Well, I didn’t know how to get out there.  So the hostess said, “I will give you my maid.”  I said, “Your maid?”  “Yes,” she said, “yes, my maid.”  “Oh,” I said, “I’m afraid not.”  I didn’t know how to get out there, so I didn’t go.  The next day, she wanted to know if I still wanted to go to Ilopango.  I said, “Oh, so much.”  “I will give you my maid.”  “Oh, no!”  I said.  “I’m just too tired to go today.”

So the third day, she still wanted to know if I wanted to go to Ilopango.  I said, “Oh, so much.”  Well, when she offered her maid again, I said, “That one?” “Oh, no!  That one.”  Well, it was that little shrimp.  I said, “Do you call him a maid?”  She said, “Yeah.  Yeah.  He my maid.”  “Well,” I said, “you don’t call a man a maid.  That’s feminine.”  “Well,” she said, “what do you call him?”  I got to thinking.  She didn’t want to call him her servant.  That didn’t sound good.  What would you call a male maid?  I said, “Dear lady, I don’t know what you call him. We’ll just forget it.”

I never saw such a guy in my life.  We got way out in the country and he disappeared.  Never saw such a thing.  Finally, there’s a fellow standing out there, way out there, and he knew where I wanted to go.  So after hours of being out there, he came running up to me and said, “Muchacho, muchacho, muchacho!”

I was watching a fellow guide a pair of oxen, a team of oxen, with a goad.  I never had seen that.  So often mentioned in the Bible, the goad.  And I was watching it.  And that bus, after about two hours came, and he hollered at me.  Well, I said, “Where in the world is my maid?”  I couldn’t find my maid.  I can’t go.  Well, an alarm was put out and the bus driver out there was kind enough to wait, and we found that guy about a half a mile away asleep in the tall grass.  Ah! the things that can happen to you!

And Miriam; she was the Jamaican maid in the house where I stayed when I preached in the revival meeting in Balboa.  Now, Miriam is an enormous Negro woman, and she is a Baptist, and she speaks English with a British accent like all of the Jamaicans.  And I fell in love with Miriam, and Miriam fell in love with me.  And we had the best times you ever heard of or saw in your life.
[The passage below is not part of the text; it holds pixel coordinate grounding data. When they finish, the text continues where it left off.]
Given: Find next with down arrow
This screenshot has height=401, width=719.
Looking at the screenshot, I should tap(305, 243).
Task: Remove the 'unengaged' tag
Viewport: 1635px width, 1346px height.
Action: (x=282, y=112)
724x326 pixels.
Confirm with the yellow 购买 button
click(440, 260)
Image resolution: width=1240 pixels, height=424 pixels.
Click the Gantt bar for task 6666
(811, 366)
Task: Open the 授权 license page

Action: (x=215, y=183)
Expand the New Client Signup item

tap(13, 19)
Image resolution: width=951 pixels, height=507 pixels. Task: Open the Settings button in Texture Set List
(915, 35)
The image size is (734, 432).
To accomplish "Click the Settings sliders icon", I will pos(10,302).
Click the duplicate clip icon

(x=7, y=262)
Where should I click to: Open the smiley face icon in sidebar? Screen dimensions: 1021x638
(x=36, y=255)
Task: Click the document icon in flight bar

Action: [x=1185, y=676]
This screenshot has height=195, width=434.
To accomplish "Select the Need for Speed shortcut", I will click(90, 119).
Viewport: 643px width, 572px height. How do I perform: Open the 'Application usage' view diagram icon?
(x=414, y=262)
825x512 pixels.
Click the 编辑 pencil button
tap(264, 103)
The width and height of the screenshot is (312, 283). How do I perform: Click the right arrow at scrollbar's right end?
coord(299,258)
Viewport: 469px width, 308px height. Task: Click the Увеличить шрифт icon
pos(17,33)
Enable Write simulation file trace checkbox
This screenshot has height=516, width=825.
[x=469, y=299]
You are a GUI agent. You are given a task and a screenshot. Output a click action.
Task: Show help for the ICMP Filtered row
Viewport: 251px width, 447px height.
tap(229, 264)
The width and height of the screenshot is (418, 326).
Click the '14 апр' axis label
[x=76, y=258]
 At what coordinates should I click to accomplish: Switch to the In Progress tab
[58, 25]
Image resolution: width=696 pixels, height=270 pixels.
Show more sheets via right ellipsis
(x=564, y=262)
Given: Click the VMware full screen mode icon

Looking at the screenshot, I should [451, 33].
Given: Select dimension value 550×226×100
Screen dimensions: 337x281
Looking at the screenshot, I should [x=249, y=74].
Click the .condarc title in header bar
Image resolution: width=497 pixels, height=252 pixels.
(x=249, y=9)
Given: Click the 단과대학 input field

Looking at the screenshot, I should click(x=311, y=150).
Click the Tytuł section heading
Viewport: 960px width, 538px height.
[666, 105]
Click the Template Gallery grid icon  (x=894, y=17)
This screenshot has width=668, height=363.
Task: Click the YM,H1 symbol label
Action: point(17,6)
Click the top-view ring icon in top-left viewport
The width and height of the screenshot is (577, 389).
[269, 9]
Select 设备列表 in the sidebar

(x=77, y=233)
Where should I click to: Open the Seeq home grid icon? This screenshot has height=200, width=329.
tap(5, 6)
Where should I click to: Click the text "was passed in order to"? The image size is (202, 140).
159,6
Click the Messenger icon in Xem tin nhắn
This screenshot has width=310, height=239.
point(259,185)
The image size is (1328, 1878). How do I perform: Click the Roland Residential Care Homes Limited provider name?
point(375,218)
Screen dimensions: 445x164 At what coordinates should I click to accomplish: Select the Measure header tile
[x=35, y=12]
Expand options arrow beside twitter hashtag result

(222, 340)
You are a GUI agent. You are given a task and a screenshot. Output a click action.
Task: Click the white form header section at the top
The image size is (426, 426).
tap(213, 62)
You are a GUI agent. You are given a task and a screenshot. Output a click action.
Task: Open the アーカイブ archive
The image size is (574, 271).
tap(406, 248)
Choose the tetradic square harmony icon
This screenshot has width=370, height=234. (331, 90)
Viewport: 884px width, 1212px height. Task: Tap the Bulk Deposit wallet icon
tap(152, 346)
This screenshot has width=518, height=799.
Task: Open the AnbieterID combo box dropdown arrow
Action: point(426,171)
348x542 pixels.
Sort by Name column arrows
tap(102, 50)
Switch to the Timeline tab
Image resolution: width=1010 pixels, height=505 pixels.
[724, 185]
There was only one thing about Miriam that bothered me.  She had a gesture, and she so often used it.  She would speak of things that moved her heart, and things that moved her soul, and how she loved God.  And when I do that, I always put my hand on my heart.  The Lord moved my soul, and the Lord spoke to my heart.  But Miriam always put her hand on her stomach, like that, when she was talking about how the Lord moved her soul.

She would sing, naturally, no accompanist, and that woman has one of the most beautiful voices you ever heard in your life.  And sing songs I never heard of.  Oh! I wish we could get songs and somebody could sing them like Miriam!  Well, Miriam decided she wanted to come to church to hear me preach.  So there’s a colored maid from Jamaica named Mary next door, and when I stood up to preach that night, Miriam and Mary were there.  The next morning when I got up, Miriam was waiting for me and she was just laughing like three hundred pounds of lard when I came in.  And she said, “Oh, last night!”  And God had blessed us that night.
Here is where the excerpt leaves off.